§ ASSIGNED TASK
Only the lines with "Given" in the entries below belong in the answer; please copy them.

─── AVAILABLE DATA

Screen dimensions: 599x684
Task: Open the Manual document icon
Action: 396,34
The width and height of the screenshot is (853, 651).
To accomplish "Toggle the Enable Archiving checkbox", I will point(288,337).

──────
─── AVAILABLE DATA

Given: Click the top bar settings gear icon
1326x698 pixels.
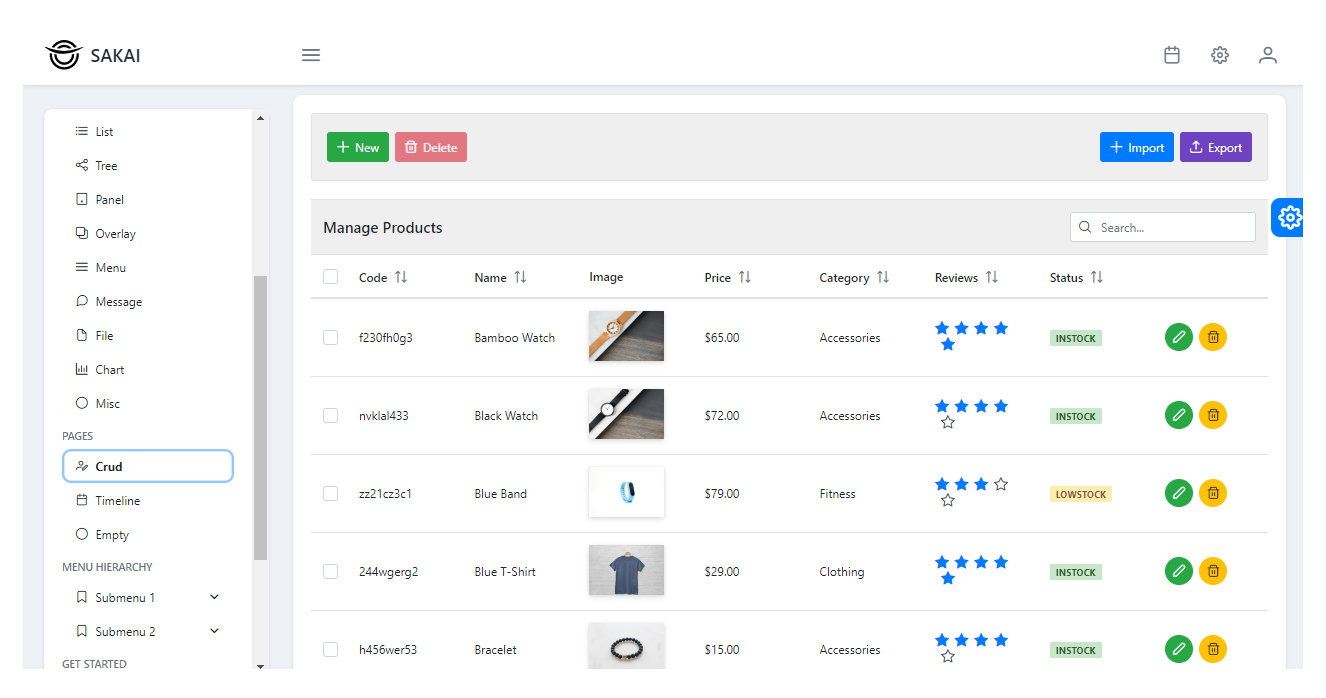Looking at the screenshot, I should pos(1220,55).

──────
─── AVAILABLE DATA

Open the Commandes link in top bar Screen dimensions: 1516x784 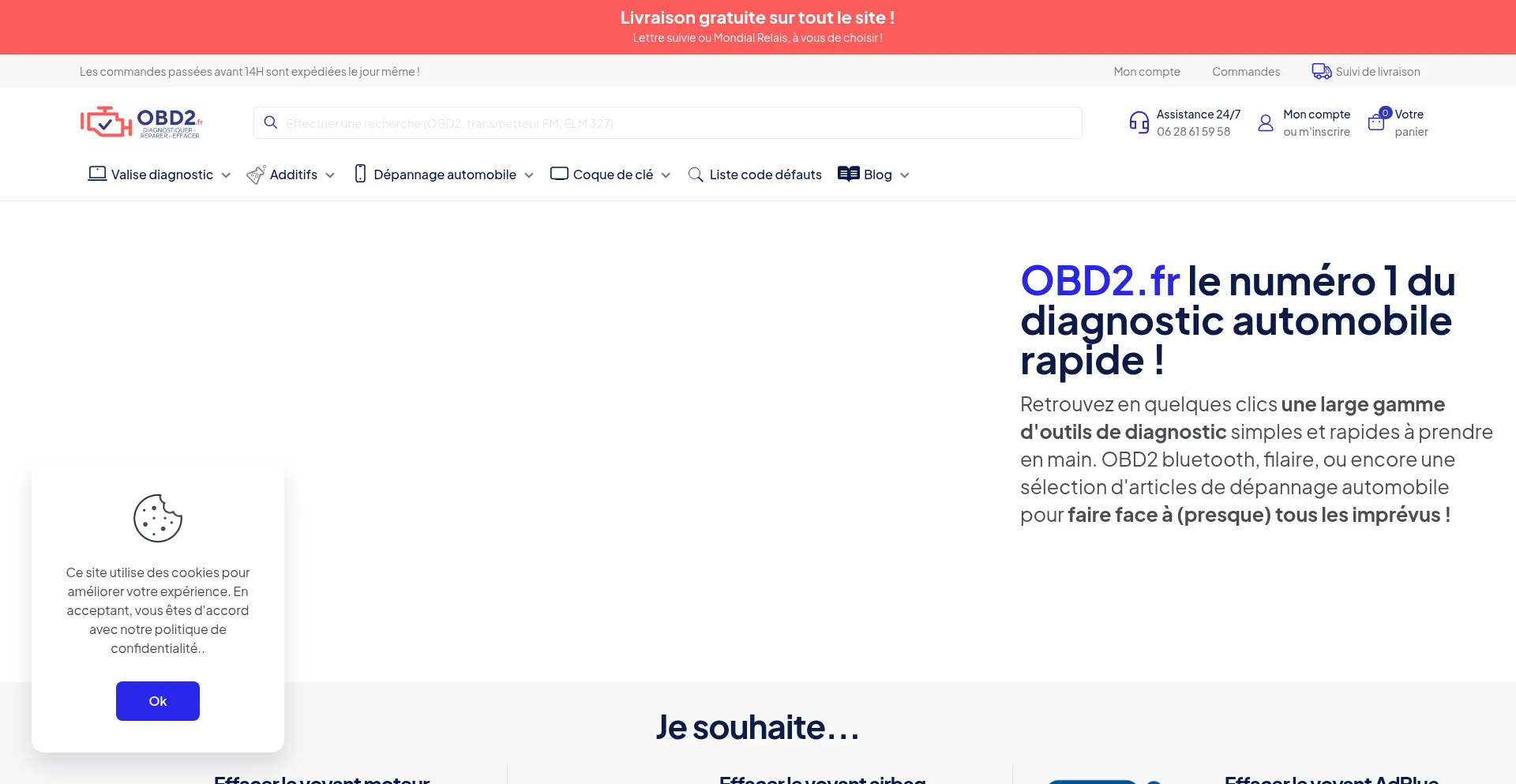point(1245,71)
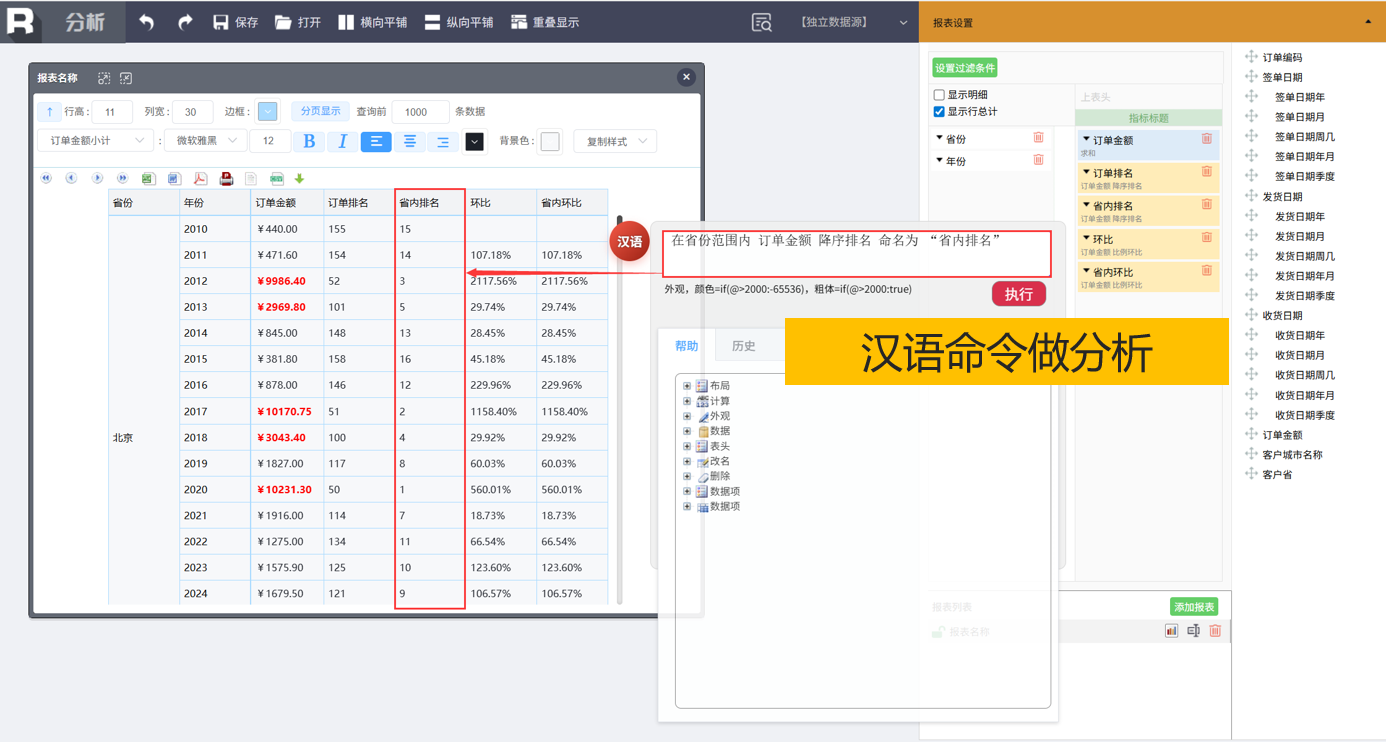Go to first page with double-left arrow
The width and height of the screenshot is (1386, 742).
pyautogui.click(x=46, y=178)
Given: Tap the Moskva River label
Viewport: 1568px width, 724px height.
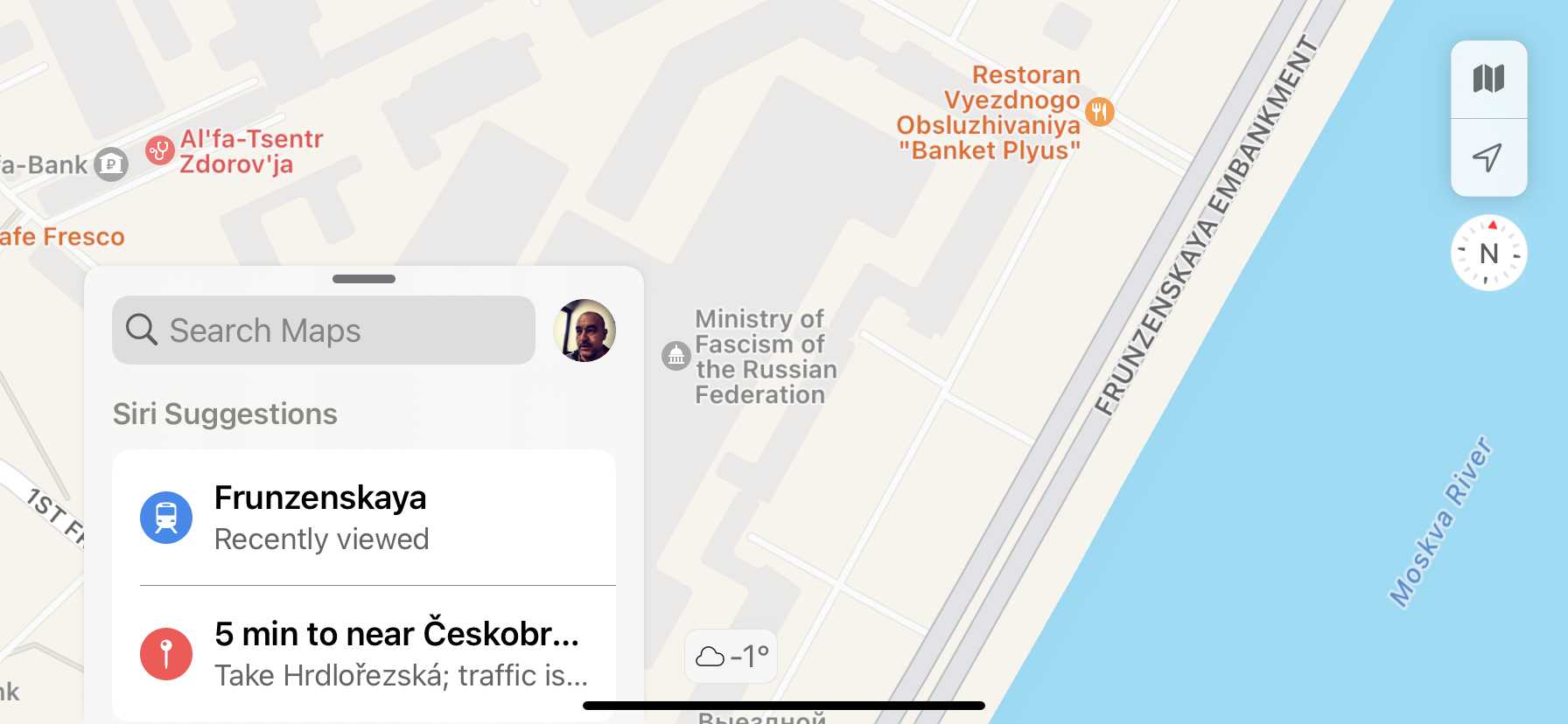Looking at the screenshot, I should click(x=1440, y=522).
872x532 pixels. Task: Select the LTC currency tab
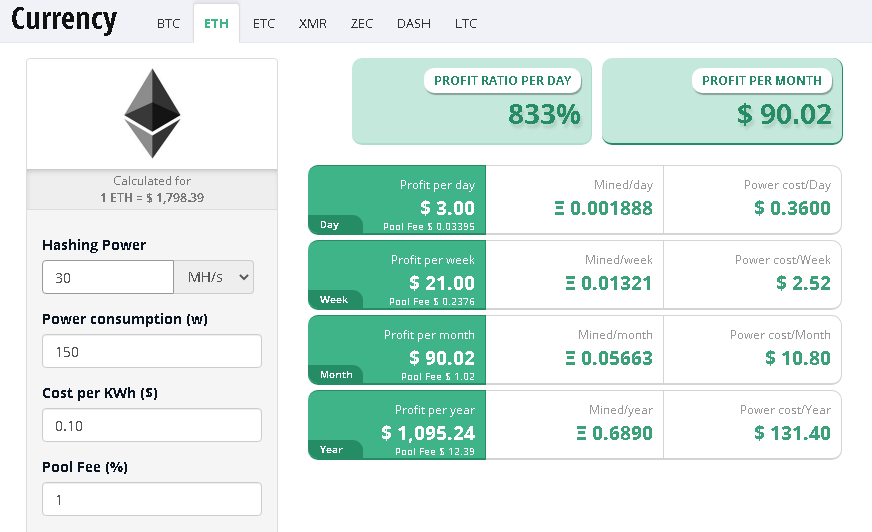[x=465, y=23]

──────

§ WRITTEN RESPONSE
Given: Click the top bar settings gear icon
Given: Tap the Moskva River label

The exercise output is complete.